Kim Deal est de ces bonnes et véritables amies qui laissent leur miroir de poche au vestiaire mais ne se séparent jamais de leur intégrité. Je l’ai rencontrée aux détours de sa guitare basse et de ses vocalises vaguement énervées chez les Pixies dès 1986, je l’ai adorée sur le premier et magnifique album de The Breeders, Pod, sorti en 1990 sur le label phare de l’époque 4AD et produit par Steve Albini. Là, Kim retrouvait Tanya Donelly (Throwing Muses et Belly), Josephine Wiggs ainsi que Kelley Deal, sa sœur jumelle.
On y entendait clairement la voix particulière de Kim exprimer sa puissance sans faire comme un homme ou alors juste pour rire. La nonchalance de la coolitude contrebalancée par des déferlantes de guitares acides et de batteries bien énervées, tout ça bien avant #metoo.
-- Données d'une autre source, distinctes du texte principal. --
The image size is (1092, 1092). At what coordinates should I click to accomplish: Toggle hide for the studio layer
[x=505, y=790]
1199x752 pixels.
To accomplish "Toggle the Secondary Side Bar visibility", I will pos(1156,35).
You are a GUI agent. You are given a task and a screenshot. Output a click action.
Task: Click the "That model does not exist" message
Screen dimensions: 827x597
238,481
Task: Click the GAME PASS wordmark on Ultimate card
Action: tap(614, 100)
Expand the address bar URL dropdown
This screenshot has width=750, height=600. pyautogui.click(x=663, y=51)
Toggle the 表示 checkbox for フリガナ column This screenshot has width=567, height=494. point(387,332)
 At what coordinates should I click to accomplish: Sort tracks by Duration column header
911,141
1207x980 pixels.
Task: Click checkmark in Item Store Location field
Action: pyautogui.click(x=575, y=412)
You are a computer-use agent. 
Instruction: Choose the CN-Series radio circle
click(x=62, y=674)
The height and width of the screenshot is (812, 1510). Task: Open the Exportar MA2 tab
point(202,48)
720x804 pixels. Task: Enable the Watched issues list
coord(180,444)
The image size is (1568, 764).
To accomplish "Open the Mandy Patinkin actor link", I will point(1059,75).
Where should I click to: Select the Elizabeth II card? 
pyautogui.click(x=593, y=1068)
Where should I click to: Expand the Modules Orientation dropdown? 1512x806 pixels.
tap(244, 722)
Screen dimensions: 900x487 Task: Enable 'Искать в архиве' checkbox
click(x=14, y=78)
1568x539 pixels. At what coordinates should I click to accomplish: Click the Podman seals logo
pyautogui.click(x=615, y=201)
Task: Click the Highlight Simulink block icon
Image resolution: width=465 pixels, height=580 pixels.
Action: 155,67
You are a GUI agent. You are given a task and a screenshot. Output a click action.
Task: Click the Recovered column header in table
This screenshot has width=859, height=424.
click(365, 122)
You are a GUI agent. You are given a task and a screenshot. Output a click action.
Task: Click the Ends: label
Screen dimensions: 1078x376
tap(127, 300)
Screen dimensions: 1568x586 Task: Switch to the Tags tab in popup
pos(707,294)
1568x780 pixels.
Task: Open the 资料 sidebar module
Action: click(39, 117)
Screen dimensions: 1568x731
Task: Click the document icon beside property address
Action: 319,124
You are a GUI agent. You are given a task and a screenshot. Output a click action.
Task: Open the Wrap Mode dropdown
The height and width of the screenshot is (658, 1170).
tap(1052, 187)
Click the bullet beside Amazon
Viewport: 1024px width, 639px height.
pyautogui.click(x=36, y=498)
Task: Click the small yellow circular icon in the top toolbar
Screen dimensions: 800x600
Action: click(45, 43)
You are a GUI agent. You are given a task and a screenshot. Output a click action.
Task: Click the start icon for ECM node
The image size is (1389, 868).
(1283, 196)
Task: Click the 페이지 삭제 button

Cette énergie brute condensée dans la magistrale reprise de Hapiness Is A Warm Gun m’a accompagnée jusqu’à Cannonball, cœur rouge vif de vie et de malice.
Puis, Kim se retrouvait au fil des détours, tenue par les tournées des Pixies, posant pour des photos avec l’autre Kim (Sonic Youth) ou collaborant à divers projets tels que ceux de The Amps ou de Guided by Voices.
Retrouver une vieille copine c’est toujours un poème : qu’est-il resté des rêves, de l’énergie, de l’envie ? Tout, en fait ! Kim Deal nous le prouve en sortant, à 63 ans, son premier album solo. Et elle n’a rien perdu de son caractère bien trempé. Les guitares un peu crasses, les rythmes martelés, l’espièglerie, l’éternel recommencement du désir, les tambourins, cuivres et violons et puis cette voix douce-amère jouant sur l’ambivalence, à la fois crooneuse et punkette invétérée, tenant d’une main de maîtresse cet air frondeur qui ne manque ni de douceur, ni d’abandon.
C’est bon de se retrouver. Nobody Loves You More affiche onze titres tout en nuances et contrastes, on y retrouve le goût de l’artiste pour la rupture, passant de la douceur du titre éponyme à des riffs rock (Crystal Breath, Disobedience) ou des ballades folks enveloppantes Are You Mine? ou Wish I Was qui convoque des sonorités perdues de Jesus and Mary Chain. Mélodies et tempo n’ont rien perdu de leur aspect explorateur (Big Ben Beat), l’écriture vibrante et créative véhicule un érotisme vintage (Come Running, A Good Time Pushed) qui agit comme un bain de jouvence et ouvre des horizons cubistes. N’est pas cool as Kim Deal qui veut.